If all else fails , did you make or you can make a Acronis Secure zone partition; backup the complete drive(s) and the do a recovery to another disk.

I always heard there is a hundred ways to skin a cat... smile...life is to short! I was 18 yesterday and today I am 52!


----------



## Fitseries3 (Nov 6, 2008)

i run all of the utilities from a boot cd. i tried it once from windows and it hated 64bit. 

it wont copy the data cause it says it needs to be checked. i check it and find nothing but then get the same error when trying again. catch 22 it seems. 

however.. i did find a solution. more on this in a few...


----------



## Solaris17 (Nov 6, 2008)

fitseries3 said:


> i run all of the utilities from a boot cd. i tried it once from windows and it hated 64bit.
> 
> it wont copy the data cause it says it needs to be checked. i check it and find nothing but then get the same error when trying again. catch 22 it seems.
> 
> however.. i did find a solution. more on this in a few...



do tell i might raid 2TB in a few weeks and if i f up and cant recover i will be SUUUUPER angry


----------



## 95Viper (Nov 6, 2008)

I have noticed this about acronis a couple of times. You have to make the recover cd from the set-up you are running. Example, I was running no ahci, then I turned it on and had to go make a new recovery cd to get it to boot with it on.  It got picky with me.

Did you try the recover partition idea, because it will copy the errors, too.
Put the partition on your single drive, not the raid.


----------



## Fitseries3 (Nov 6, 2008)

i found the problem to be that the drives where of the same size. sound odd right?

2x150gb raptorx drives in raid partition out to be exactly the same size as a single 300gb velociraptor. 

when trying to clone... something odd happens. i dont know what but it does.
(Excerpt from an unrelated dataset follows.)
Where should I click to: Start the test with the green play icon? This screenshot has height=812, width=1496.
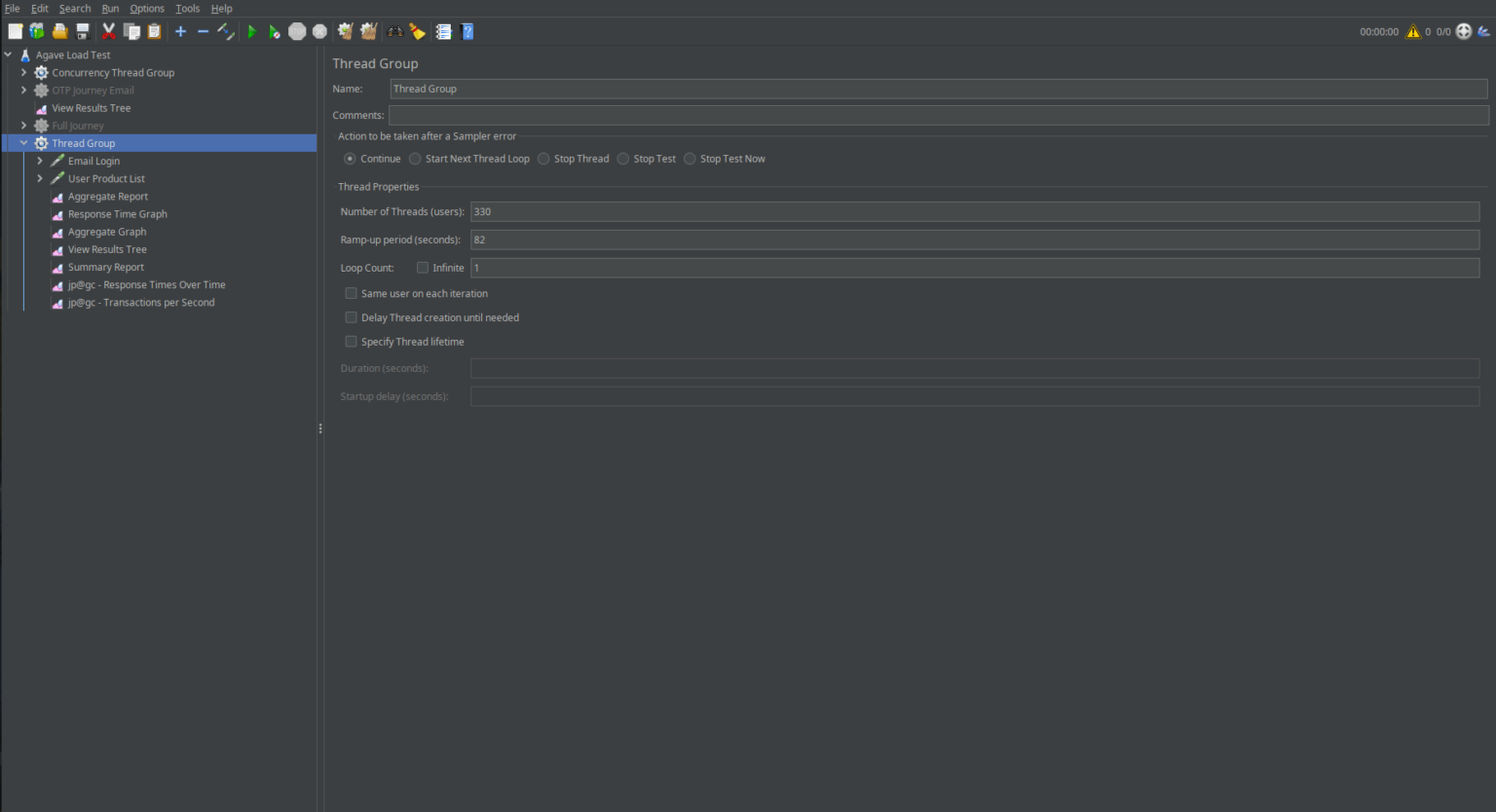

i got a wd 640gb drive and used ghost from a boot cd and it worked with the force copy command. it did take 2 hours to copy though. im using that install of vista64 now and have been using it since 2/10/07


----------



## Solaris17 (Nov 6, 2008)

fitseries3 said:


> i found the problem to be that the drives where of the same size. sound odd right?
> 
> 2x150gb raptorx drives in raid partition out to be exactly the same size as a single 300gb velociraptor.
> 
> ...



so you needed a bigger drive to clone to not exact?


----------



## 95Viper (Nov 6, 2008)

Hooray...See, it all comes out in the wash.
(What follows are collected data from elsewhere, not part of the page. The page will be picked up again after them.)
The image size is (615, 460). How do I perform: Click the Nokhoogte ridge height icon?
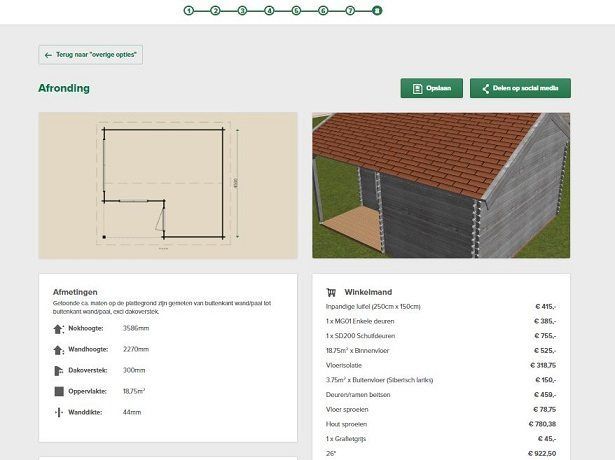tap(58, 328)
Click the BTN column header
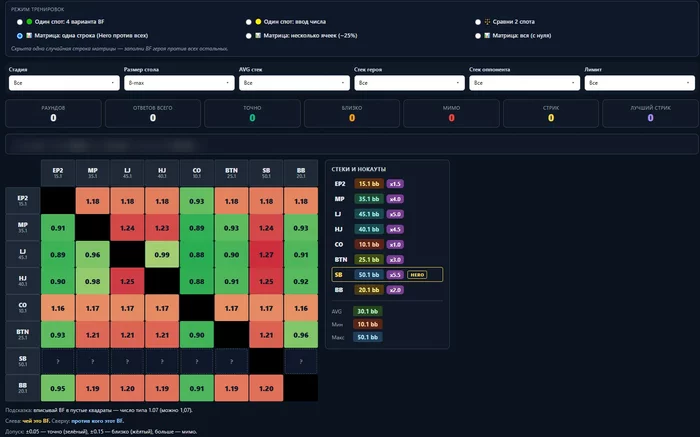 coord(231,173)
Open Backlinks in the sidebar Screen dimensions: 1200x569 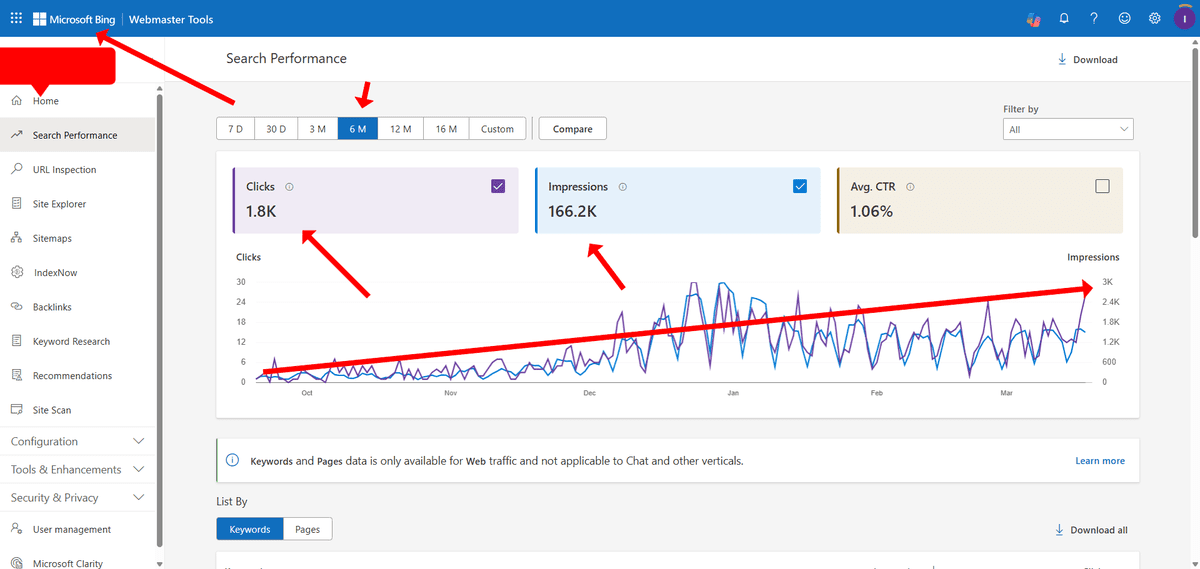tap(52, 307)
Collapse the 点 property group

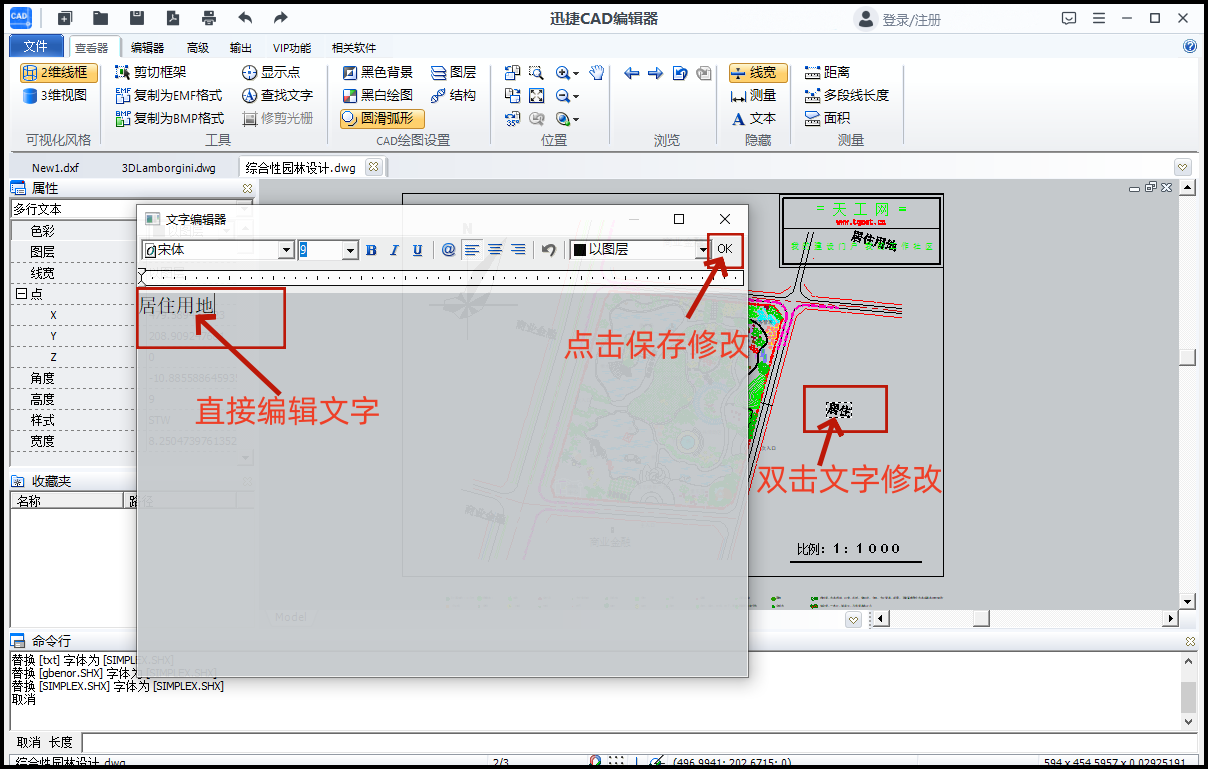pos(20,294)
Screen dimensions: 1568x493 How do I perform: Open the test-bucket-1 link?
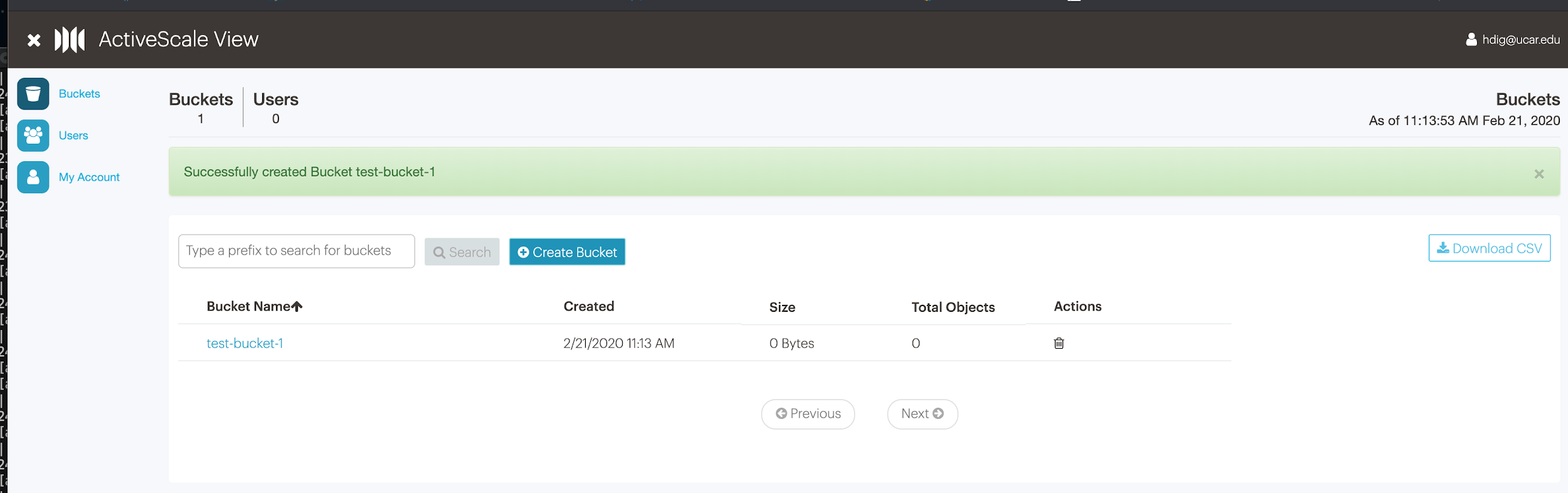[x=245, y=343]
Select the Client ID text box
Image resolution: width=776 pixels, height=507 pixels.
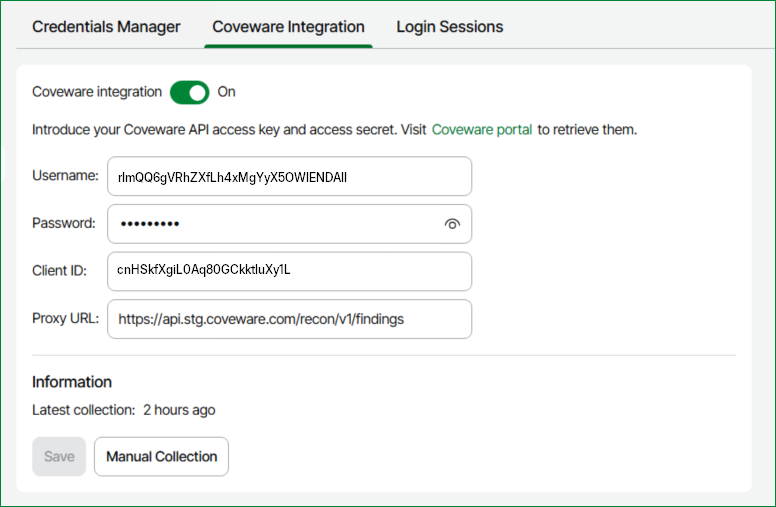tap(289, 271)
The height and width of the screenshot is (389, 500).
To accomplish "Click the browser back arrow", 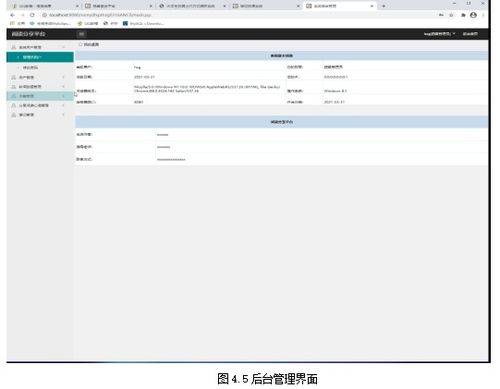I will click(12, 15).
Texas is nice ... I have a son there.


----------



## Fitseries3 (Nov 6, 2008)

no... i think the issue what the software got confused somehow and didnt know wtf to do with 2 identical drives. very odd but i tested the theroy and it worked every time i cloned to a different sized drive but never to the same sized one. i even cloned from the raps to a 120gb drive and then to the 300gb vrap. worked flawlessly. very odd.


----------



## kenkickr (Nov 6, 2008)

I know at work I've tried imaging a raid to a single drive and it didn't matter what options I tried I would constantly get errors with Norton Ghost USB boot disk.  The only way I was able to recover the customers RAID info was to order the same exact board..off ebay(I hate doing that cause we've been burned before).  Under Misc did you check force cloning?


----------



## Deleted member 3 (Nov 6, 2008)

fitseries3 said:


> oh i love it when no one helps me out.



If you require help within the hour I'd gladly help you out. Say ... €50 per hour? That's excluding taxes of course. That's quite cheap as well.
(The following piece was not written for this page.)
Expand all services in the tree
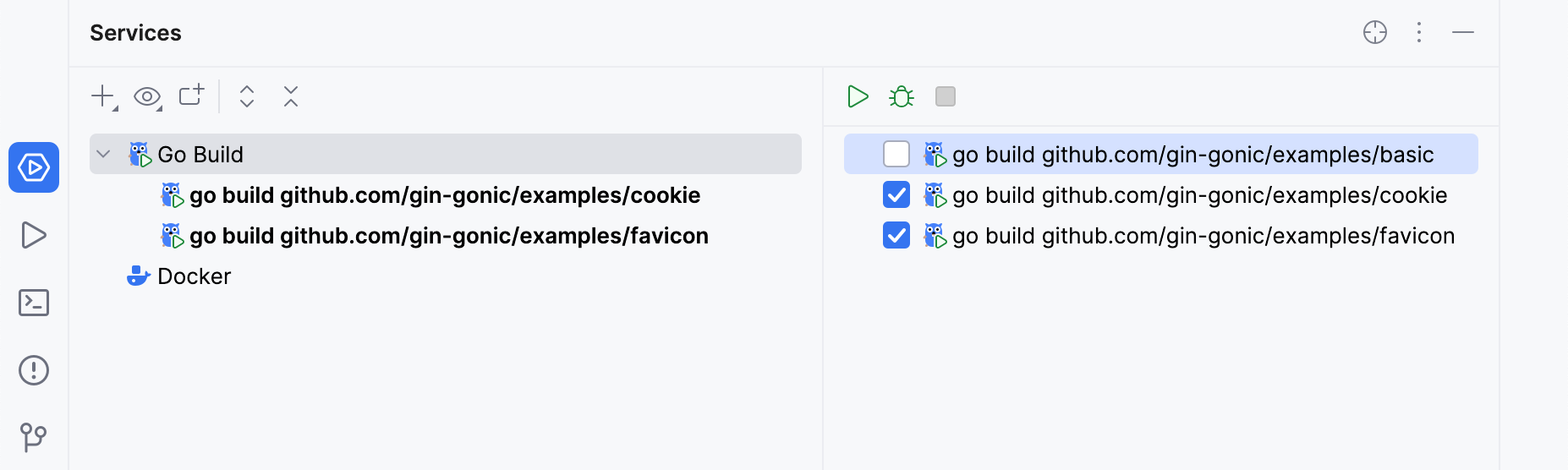Screen dimensions: 1568x470 click(x=247, y=96)
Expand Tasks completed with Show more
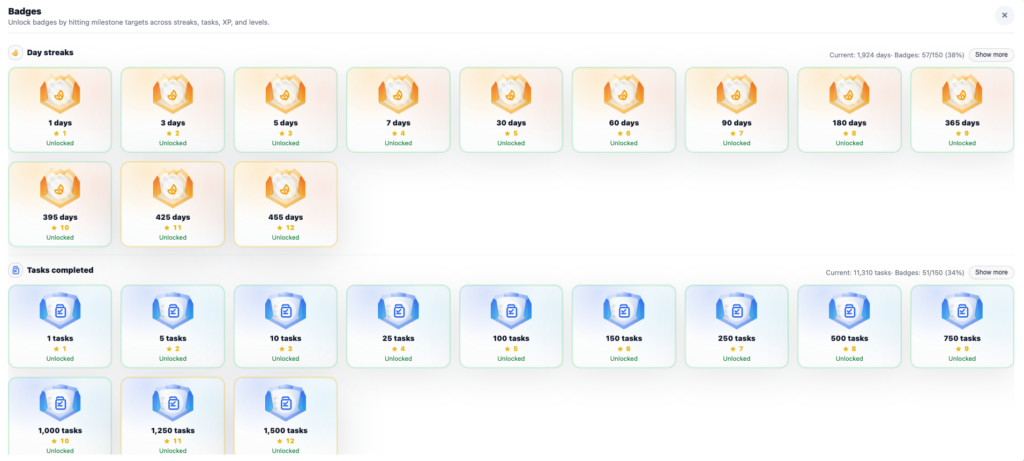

Any decent RAID solution should be transparent to the OS. So support from applications is quite irrelevant. Ghost has various switches to ignore drive state, ie force copy. Just start Ghost with /? to see them, there are various NTFS specific ones as well.
Also, you can try doing a disk to image first and then image to disk again instead. If required you could do that using a Ghostcast server on another machine.


----------



## kenkickr (Nov 6, 2008)

Isn't the shell cmd to force for Norton Ghost, ghost.exe -fro


----------



## Deleted member 3 (Nov 6, 2008)

kenkickr said:


> Isn't the shell cmd to force for Norton Ghost, ghost.exe -fro



There are multiple, forcing different things. ie ignore dirty filesystem flags, force 1:1 sector copy, ignore various checks, etc.


----------



## DaMulta (Nov 7, 2008)

http://www.acronis.com/enterprise/products/ATISWin/

acronis

with my dealings with them on the phone, it's only this one I think that will rip any data off.


the other ones have been cut......


----------